Nella Consulenza filosofica
E ora chiediamoci pure in che senso e in che modo una riflessione sulla virtù di epicheia può essere utile nell’ambito della consulenza e delle pratiche filosofiche. Innanzitutto non è mai dannoso informare l’utenza, il consultante, il partecipante, delle dottrine classiche connotanti alcuni dei principali filoni della filosofia morale, o etica generale, soprattutto se questi lo richiede. In ogni caso, se restiamo alle pratiche filosofiche, così come sono state variamente declinate nell’esperienza della filosofia extra accademica degli ultimi vent’anni, il tema dell’epicheia può essere un tema interessante da trattare in modalità laboratoriale o seminariale, immergendo i partecipanti in un caso pratico. L’ambito politico, sociale, culturale possono costituire gli ambienti adatti alla riflessione e all’esercizio dell’epicheia.
Nella consulenza individuale può risultare utile trattarne a modo di esempio quando i due interlocutori, il consulente e l’ospite insieme riflettono sulla biografia di quest’ultimo, nella quale può essere produttivo utilizzare un concetto come il nostro, soprattutto quando ci si trova di fronte a difficoltà di carattere morale, o a insuperabili sensi di colpa. L’epicheia permette di collocare al giusto posto il giudizio morale, senza che ciò scivoli nel relativismo scettico o nel cinismo più crudele. In definitiva l’epicheia può contribuire a dipanare temi e problemi relativi alla dimensione morale della giustizia, specialmente quando questi sembrano porsi in termini seccamente alternativi o manichei.
Tale virtù può aiutare molto in tempi in cui le parti o le posizioni che si scontrano, nella società, nella politica e a livello intersoggettivo, non riescono a riconoscere nell’interlocutore un soggetto di pari dignità, ma lo configurano come nemico da abbattere. L’epicheia è un farmaco che aiuta al riconoscimento dell’altro come valore pari al proprio, e quindi è una salutare lezione indiretta di antropologia morale, e di vita vera.

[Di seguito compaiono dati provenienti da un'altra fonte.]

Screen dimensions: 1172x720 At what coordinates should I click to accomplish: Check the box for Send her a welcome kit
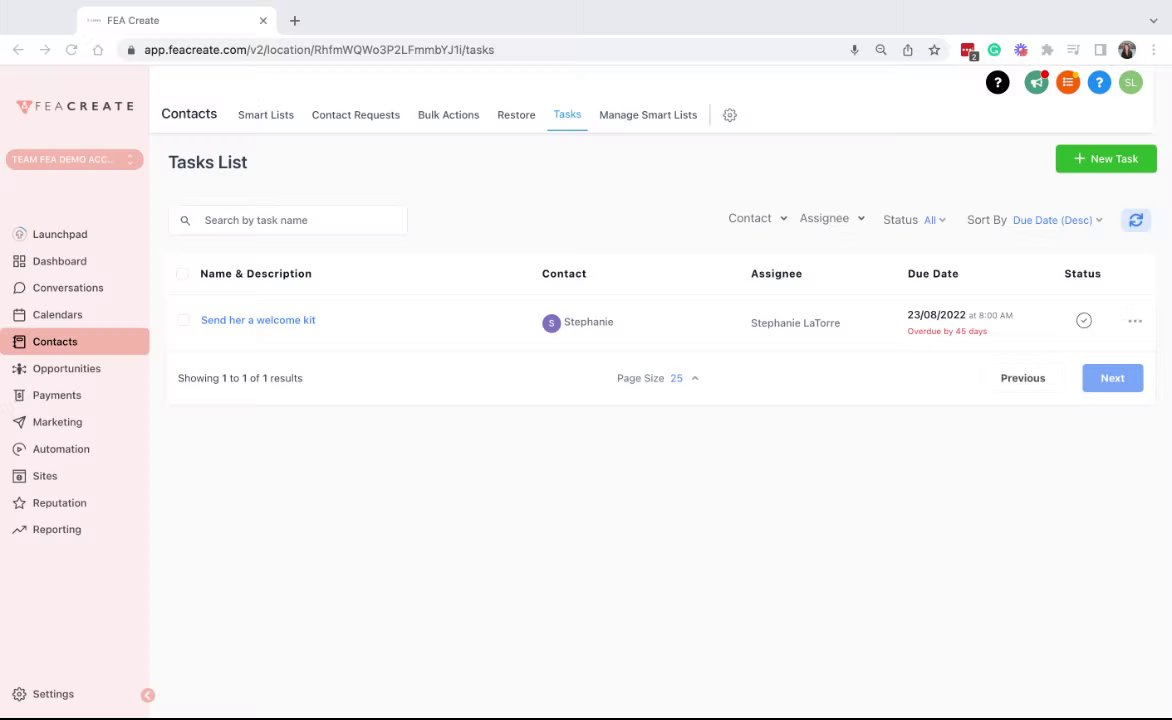(183, 321)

[1] O valore, o principio.
[2] Cf. Libro V dell’Etica a Nicomaco.
[3] In qualche misura il termine “crisi” in questo contesto va inteso, non solo nella sua accezione più diffusa, che è di carattere negativo, ma anche in quella etimologica, che conserva elementi intellettuali positivi, legati alla capacità e all’esigenza di esercitare i giudizi sempre con spirito critico, appunto.
[4] In questo caso si può dire anche “etica”.
[5] 294 a-301 a.
[6] VI, 757 a ss.
[7] Ivi.
[8] VI, 757 a ss.
[9] Libro V, 1137 a 31-1138 a 3.
[10] Libro I, 1374 a-1375 b.
[11] Libro II, 1198b -1199a.
[12] E’ il latino habitus electivus, che sarà ripreso sistematicamente da Tommaso d’Aquino.
[13] Etica Nicomachea, 1137 b 11 – 1138 a 3.
[14] Ivi, 1140 b 1.
[15] Ivi, 1145 c 2.
[16] In decem libros ethicorum, 1083 – 1085; Trad. mia: “Infatti è vero che ciò che è epicheia è qualcosa di giusto ed è meglio di qualche altra cosa definibile come giusta: poiché, come si dice sopra, il giusto utilizzato dai cittadini si divide in naturale e legale: infatti ciò che è epicheia è meglio del giusto legale, in quanto è contenuto nel giusto naturale. E così non si può dire meglio che giusto, quasi che sia un qualcosa di genere separato dal giusto. ed essendo tutti e due buoni, intendo il legale e l’epicheia, è comunque meglio ciò che è epicheia.”
[17] Ivi, 1089; Trad. mia: non plus apponit de poena quam sufficiat ad cohibenda peccata “[…] e dici che il tale non è virtuoso, cioè uno che esegue diligentemente la giustizia, cioè per punire. Come quelli che sono rigidi nel punire, ma riducono le pene sebbene abbiano leggi atte al punire. Infatti anche le pene non sono per se stesse vigilate dal legislatore, ma sono quasi un farmaco contro i peccati. Cosicché l’epicheia non aggiunge non più di quanto non sia sufficiente a coprire i peccati”.